* _What to produce_
Set down the final stretch of the data, from the line that holds "You are a computer-use" through the last line, both included, with pictures left out.
- - - - - - -
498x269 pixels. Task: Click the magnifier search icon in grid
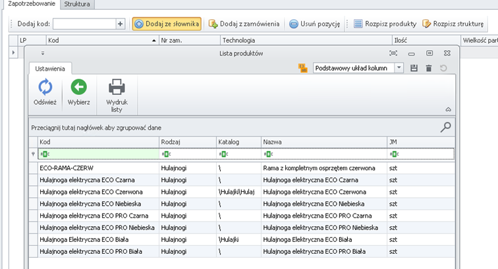(x=446, y=127)
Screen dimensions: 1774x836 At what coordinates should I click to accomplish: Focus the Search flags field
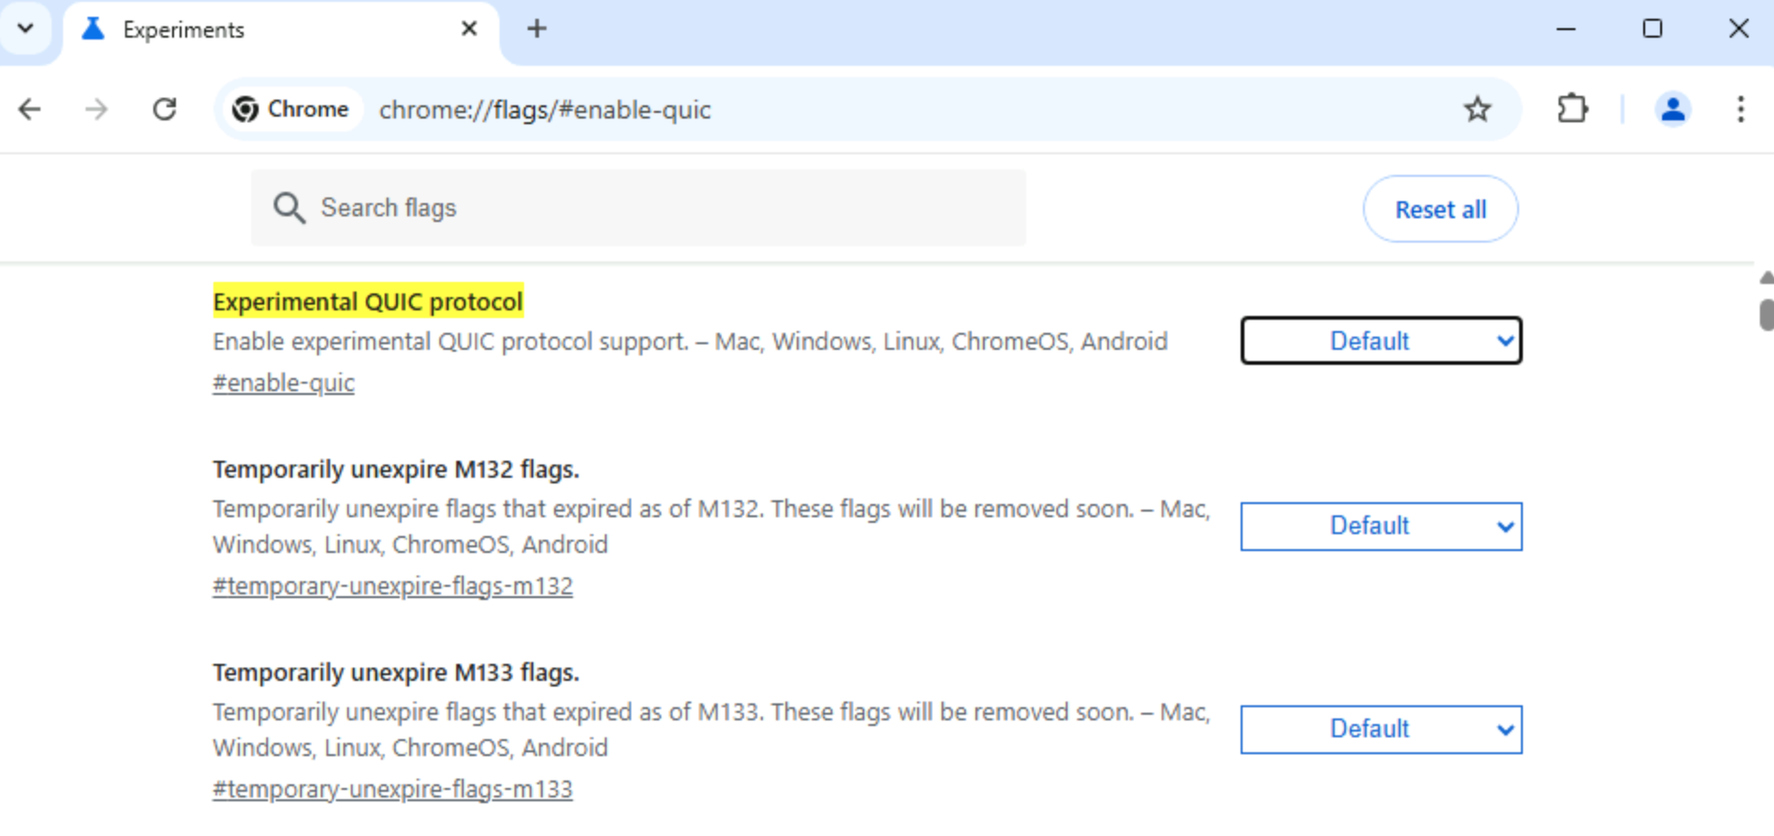click(638, 208)
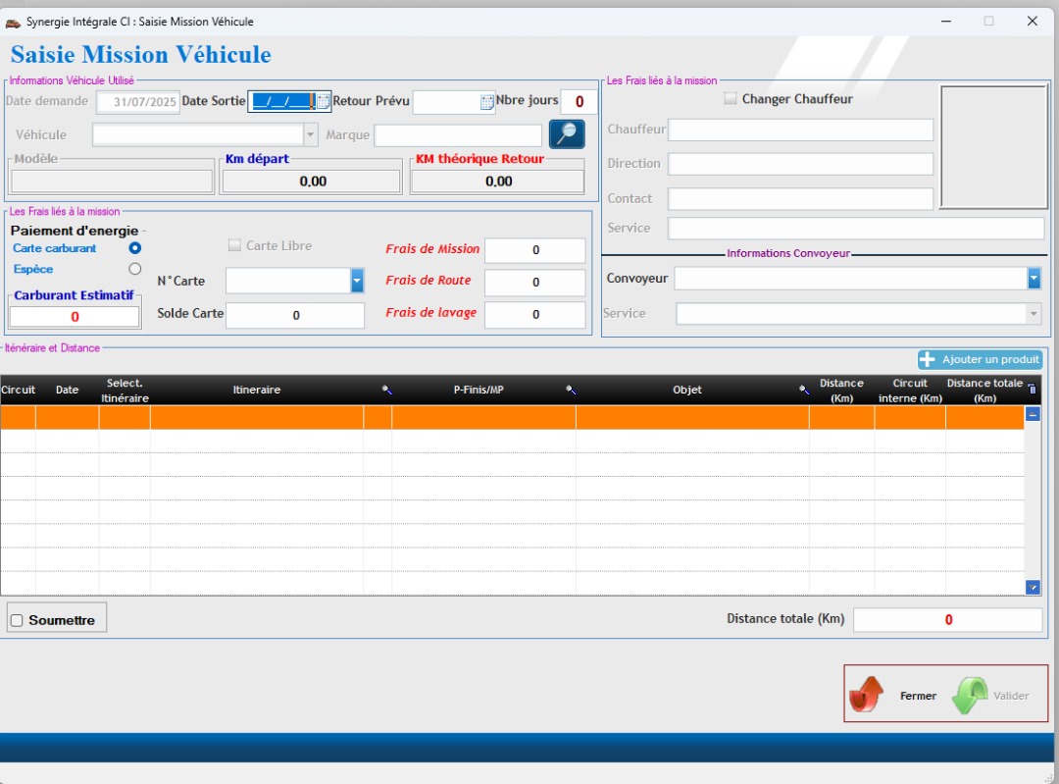The width and height of the screenshot is (1059, 784).
Task: Click the Ajouter un produit button
Action: point(980,360)
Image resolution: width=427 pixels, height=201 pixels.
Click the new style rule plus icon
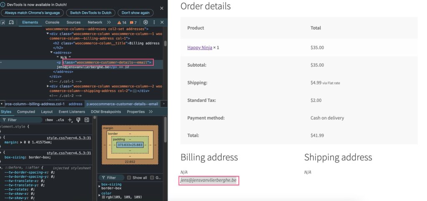coord(70,120)
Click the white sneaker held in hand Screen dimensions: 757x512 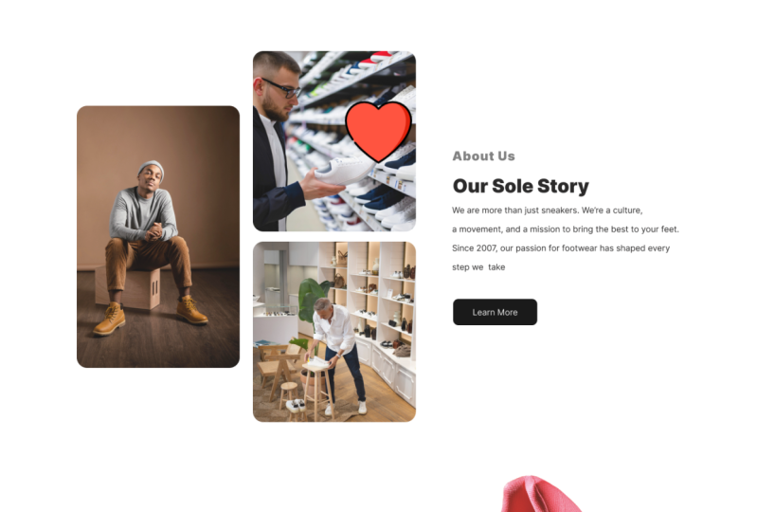click(344, 171)
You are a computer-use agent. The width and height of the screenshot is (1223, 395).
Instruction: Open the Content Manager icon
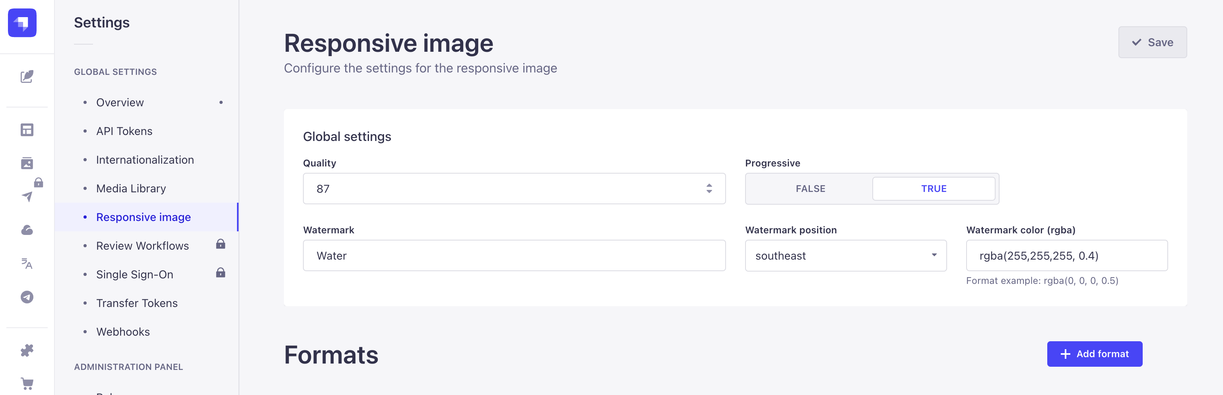coord(27,77)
- - - - - - -
* _Task result_
You are a computer-use agent. The width and height of the screenshot is (1223, 395).
Instruction: Open the Content Manager icon
coord(27,77)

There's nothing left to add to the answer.